|Shin, Hyun-Jin - UNIV OF MN-ST PAUL,MN|
|Cameron, Kjerstin - UNIV OF MN-SP PAUL,MN|
|Jacobs, Janet - UNIV OF GEORGIA|
|Halvorson, David - UNIV OF MN-SP PAUL, MN|
|Goyal, Sagar - UNIV OF MN-ST PAUL, MN|
|Nagaraja, Kakambi - UNIV OF MN-ST PAUL, MN|
|Kumar, Mahesh - EBO FARMS, ATWATER,MN|
|Lauer, Dale - MN BRD ANML HLTH, MN|
Submitted to: Journal of Clinical Microbiology
Publication Type: Peer Reviewed Journal
Publication Acceptance Date: January 27, 2002
Publication Date: N/A
Interpretive Summary: Avian pneumovirus (APV) is an economically important pathogen of commercial turkeys that causes upper respiratory tract infections. The disease has been restricted to the north-central U.S. and occurs primarily during the spring (April to May) and autumn (October to December) months. Genetically all the U.S. viruses are closely related and are a distinct sub-group different from APV isolates from Europe. The U.S. viruses have evolved since first isolated as illustrated by an increased number of amino acid changes in the proteins of more recently isolated APV as compared to the original virus in the U.S.

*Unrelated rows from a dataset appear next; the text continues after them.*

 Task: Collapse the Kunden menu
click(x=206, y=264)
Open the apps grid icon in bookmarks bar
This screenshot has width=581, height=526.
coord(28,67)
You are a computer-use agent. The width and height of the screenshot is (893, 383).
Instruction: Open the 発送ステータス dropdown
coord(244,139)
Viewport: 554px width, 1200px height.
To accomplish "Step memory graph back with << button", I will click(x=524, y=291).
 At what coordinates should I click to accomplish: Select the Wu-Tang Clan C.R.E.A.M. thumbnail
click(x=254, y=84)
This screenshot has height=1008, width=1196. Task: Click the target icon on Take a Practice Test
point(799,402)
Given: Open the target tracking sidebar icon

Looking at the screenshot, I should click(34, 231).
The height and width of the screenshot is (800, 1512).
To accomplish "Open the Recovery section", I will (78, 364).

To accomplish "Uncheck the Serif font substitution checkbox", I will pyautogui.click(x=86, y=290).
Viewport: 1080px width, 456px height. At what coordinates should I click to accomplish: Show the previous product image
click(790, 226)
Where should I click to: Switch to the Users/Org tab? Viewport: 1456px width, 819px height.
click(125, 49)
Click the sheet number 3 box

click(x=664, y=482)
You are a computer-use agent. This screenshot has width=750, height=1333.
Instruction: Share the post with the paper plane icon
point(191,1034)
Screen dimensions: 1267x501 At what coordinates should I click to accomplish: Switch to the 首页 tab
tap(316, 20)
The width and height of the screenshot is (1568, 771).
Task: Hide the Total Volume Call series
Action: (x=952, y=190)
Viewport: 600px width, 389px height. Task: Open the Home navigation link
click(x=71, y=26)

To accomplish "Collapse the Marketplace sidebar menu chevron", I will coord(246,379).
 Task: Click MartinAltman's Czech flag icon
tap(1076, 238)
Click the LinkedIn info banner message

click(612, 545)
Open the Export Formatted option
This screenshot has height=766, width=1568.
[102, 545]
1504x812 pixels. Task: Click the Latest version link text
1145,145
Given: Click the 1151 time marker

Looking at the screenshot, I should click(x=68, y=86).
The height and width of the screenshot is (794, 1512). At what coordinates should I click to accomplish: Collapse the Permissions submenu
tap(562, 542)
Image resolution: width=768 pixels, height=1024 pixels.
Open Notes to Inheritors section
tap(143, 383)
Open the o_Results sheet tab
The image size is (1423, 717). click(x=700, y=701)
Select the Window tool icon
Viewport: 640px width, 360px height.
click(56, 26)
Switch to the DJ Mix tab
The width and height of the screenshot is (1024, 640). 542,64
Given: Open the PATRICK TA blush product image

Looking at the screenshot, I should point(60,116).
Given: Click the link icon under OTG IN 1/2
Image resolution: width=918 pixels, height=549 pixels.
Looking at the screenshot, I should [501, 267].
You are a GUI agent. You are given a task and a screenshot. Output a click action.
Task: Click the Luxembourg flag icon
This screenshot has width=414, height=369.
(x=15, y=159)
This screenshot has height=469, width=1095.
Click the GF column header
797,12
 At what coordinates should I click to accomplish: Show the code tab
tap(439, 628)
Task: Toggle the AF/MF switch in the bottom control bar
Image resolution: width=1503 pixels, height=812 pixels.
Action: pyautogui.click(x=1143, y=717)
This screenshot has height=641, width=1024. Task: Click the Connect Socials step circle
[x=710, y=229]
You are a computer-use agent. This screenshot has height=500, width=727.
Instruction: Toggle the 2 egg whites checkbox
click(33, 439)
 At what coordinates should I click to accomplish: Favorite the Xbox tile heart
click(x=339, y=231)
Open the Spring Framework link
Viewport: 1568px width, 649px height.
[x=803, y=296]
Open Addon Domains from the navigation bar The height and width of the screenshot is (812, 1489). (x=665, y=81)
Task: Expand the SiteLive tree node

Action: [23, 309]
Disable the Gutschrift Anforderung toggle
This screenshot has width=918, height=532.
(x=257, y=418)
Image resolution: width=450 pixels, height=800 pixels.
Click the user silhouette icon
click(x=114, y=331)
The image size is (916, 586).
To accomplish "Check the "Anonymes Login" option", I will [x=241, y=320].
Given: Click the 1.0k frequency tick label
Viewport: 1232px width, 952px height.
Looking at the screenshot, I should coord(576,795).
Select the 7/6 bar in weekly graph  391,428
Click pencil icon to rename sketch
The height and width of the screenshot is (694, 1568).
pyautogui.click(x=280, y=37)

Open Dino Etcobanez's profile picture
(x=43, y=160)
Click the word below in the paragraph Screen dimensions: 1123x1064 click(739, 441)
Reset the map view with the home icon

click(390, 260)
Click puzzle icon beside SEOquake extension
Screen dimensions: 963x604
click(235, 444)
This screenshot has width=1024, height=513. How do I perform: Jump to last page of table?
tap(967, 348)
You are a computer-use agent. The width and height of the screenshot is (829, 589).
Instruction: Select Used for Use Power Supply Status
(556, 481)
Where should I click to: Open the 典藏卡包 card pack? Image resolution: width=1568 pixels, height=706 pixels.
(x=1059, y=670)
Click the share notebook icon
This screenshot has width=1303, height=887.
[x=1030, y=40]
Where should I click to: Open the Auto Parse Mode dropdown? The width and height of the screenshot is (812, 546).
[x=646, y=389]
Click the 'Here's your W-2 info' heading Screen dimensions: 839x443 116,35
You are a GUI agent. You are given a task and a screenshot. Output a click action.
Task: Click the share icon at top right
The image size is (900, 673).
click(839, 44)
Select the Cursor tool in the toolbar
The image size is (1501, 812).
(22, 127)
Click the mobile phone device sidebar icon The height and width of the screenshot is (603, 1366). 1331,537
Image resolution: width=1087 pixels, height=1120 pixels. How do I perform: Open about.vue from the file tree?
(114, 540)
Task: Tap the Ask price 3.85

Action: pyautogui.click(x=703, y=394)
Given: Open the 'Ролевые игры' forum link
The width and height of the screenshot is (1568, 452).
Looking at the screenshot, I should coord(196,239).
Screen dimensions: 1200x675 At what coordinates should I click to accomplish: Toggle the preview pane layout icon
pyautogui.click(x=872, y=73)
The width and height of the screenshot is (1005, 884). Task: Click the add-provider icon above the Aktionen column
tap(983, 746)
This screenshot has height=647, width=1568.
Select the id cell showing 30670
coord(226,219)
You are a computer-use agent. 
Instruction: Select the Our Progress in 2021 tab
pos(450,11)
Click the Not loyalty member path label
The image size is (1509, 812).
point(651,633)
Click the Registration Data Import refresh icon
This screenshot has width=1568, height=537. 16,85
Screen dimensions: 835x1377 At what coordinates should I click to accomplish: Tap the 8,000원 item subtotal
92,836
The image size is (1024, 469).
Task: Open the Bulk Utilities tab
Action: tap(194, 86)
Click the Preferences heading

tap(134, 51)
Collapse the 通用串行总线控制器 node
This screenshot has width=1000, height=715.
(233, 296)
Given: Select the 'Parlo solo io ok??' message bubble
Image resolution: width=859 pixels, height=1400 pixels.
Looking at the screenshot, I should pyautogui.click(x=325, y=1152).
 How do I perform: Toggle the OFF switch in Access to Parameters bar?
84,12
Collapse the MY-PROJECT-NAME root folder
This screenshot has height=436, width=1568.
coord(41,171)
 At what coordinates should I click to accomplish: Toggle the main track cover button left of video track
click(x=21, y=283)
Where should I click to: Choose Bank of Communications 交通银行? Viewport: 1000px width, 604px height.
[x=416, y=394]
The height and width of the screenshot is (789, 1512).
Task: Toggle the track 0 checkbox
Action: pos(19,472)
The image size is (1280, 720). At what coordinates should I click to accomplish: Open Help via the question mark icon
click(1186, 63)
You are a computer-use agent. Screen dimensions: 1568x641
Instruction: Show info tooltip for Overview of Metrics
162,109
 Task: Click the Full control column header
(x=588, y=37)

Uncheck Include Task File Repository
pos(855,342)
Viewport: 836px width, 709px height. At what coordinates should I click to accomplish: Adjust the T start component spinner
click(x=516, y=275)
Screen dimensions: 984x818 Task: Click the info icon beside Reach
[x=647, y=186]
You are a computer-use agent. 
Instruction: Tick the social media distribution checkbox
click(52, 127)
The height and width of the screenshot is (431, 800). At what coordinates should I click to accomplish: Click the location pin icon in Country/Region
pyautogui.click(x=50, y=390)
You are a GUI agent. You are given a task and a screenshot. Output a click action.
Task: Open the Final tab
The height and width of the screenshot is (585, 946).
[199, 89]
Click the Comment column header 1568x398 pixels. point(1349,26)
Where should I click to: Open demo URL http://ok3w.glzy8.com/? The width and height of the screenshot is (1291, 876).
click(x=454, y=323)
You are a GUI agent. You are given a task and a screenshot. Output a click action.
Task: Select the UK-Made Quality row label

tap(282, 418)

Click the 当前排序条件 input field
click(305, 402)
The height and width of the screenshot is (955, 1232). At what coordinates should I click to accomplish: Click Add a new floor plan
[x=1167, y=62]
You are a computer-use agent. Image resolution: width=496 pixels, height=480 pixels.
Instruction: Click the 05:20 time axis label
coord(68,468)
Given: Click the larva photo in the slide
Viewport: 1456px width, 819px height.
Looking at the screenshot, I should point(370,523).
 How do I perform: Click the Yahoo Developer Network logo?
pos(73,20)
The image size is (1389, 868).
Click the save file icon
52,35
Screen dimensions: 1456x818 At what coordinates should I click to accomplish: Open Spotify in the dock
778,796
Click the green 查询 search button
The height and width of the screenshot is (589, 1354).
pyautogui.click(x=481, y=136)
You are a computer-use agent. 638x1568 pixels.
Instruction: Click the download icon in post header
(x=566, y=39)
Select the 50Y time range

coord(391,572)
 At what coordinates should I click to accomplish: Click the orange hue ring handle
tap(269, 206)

Technical Abstract: Avian pneumovirus (APV) has been concentrated in the north-central region of U.S. The disease has seasonal incidence with 39% of the cases reported during the spring (April to May) and 40.8% during autumn (October to December). Comparison of the nucleotide sequences of nucleoprotein (N), phosphoprotein (P), matrix (M), fusion (F), and second matrix (M2) genes revealed between 89% and 94% nucleotide sequence identity, and predicted amino acid sequence identity of 81% to 95% among the U.S. isolates. In contrast, genes from U.S. viruses had 41% to 77% nucleotide sequence identity and 52% to 78% predicted amino acid sequence identity with European subgroup A or B viruses, confirming that U.S. viruses belong to a separate subgroup. There was evidence of positive selection between the first APV isolate (APV/CO) from the western region and viruses later isolated from the north-central region of U.S. (APV/MN 2A), as demonstrated by high nonsynonymous versus synonymous nucleotide substitutions in the F gene. Phylogenetic comparison of subgroups A, B, and C viruses indicated that subgroup A and B viruses were more closely related than either A or B viruses were to subgroup C viruses.